Wait a minute, castles in the sky you say? Well, here you need to note that one of Okayama’s jewels is a stronghold called Bitchu-Matsuyama Castle. Officially one of a dozen remaining historic castles, the fortress is located atop a bluff that towers 430 meters above the surrounding area. In the early mornings of autumn and winter, clouds gather in the basin below giving the impression that Bitchu-Matsuyama Castle is “floating” above the mist.

The bridge leading to Okayama Prefecture’s Ikura Cave

If you’re in the area, you’d also do well to check out Ikura Cave. In this mysterious limestone cavern, visitors can feel the Earth’s history in every fiber of their being. The 1.2-kilometer-long cave has height variations that range up to 90 meters. Even during the sultry summer months, Ikura Cave remains at a comfortable 15–16°C. By the way, note that this part of Japan is especially beautiful during autumn.

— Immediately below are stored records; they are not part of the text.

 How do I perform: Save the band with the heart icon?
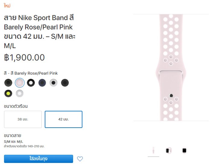point(80,159)
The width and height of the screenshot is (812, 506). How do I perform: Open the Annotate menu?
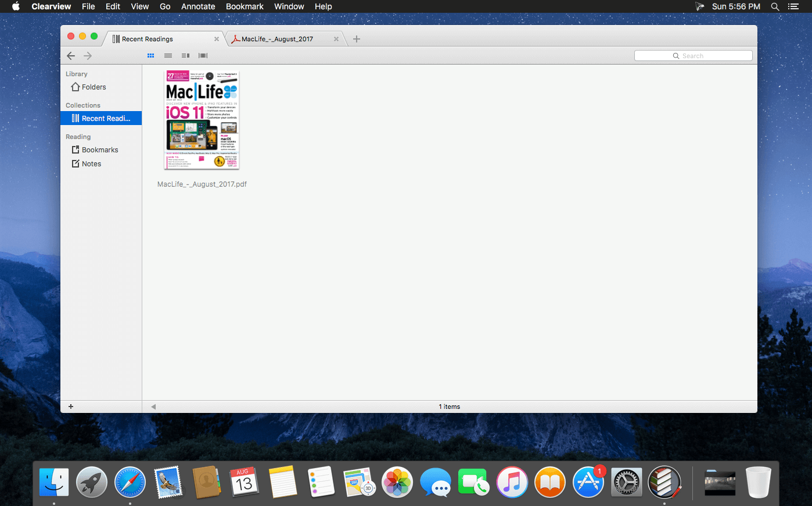(198, 6)
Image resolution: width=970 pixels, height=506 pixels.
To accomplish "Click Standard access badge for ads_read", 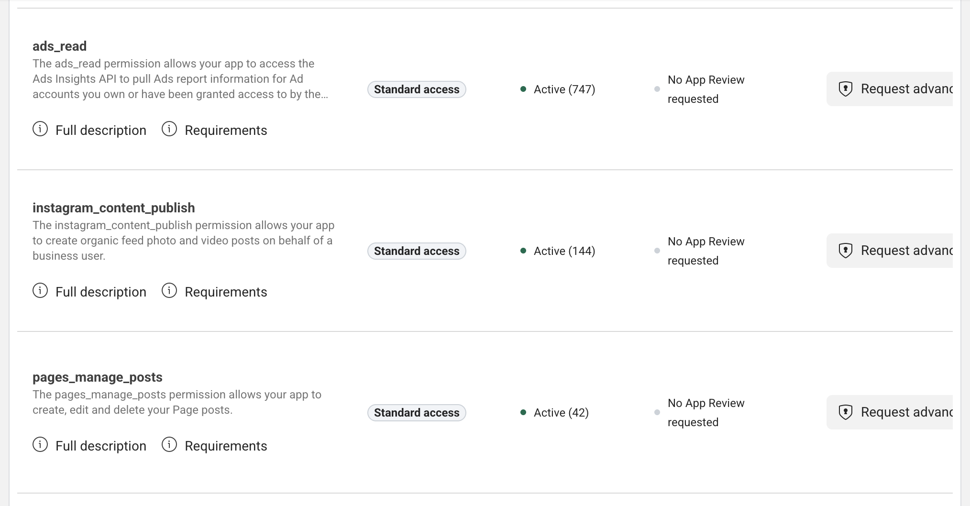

Finally, if you’re looking for one amazing view to round out your trip, check out Mt. Washuzan. From here, you’ll have unobstructed views of the Setonaikai National Park (Japan’s first national park) as well as the Seto Ohashi Bridge. This two-tiered bridge was recently listed in the Michelin Green Guide Japan as the longest of its kind in the world.

Tottori: A Sacred Mountain & Golden Sand Dunes

Tottori Prefecture’s iconic sands dunes

Closing out the San’in and San’yo quadruplet, we have Tottori. No visit to the prefecture would be complete without visiting the Tottori Sand Dunes, one of the main attractions of the San’in Kaigan National Park. This 16-kilometer-long expanse of sand was created over the centuries as sediment from the Sendaigawa washed out to sea only to be redeposited on the coast by the current. Due to the ever-blowing winds, the dunes are always in a state of flux so no two visits will ever be the same.

The most popular stretch of the Tottori Sand Dunes stretches between the visitor center and the shore. Here, you’ll find the largest of the dunes which can grow to be up to 50 meters high. While you’re there, try your hand at paragliding or sandboarding. There’s even a camel ride to enjoy!

Tottori Prefecture’s Mt. Daisen during the early autumn

In addition to the Tottori Sand Dunes, you’ll also find Mt. Daisen all the way over on the other side of the prefecture. The mountain has long been a spiritual enclave for the practice of mountain asceticism. While you’ll find the trappings of Mt. Daisen’s religious past all over the peak, this mountain also attracts fans of the outdoors: the arduous climb to the top is a favorite among hikers in Japan. And yes, the view from the top is worth the sweat.

Getting Off of the Beaten Path

The Shinshoji Zen Museum and Gardens in Hiroshima Prefecture

Hopefully this brief tour of the charms of the San’in and San’yo regions has piqued your interest. While the above only covers the tip of the proverbial iceberg, this part of Japan is chock full of places to visit and enjoy. Should you be planning a trip down to Hiroshima on your next visit to Japan, do yourself a favor and add one or two of these locales to your itinerary.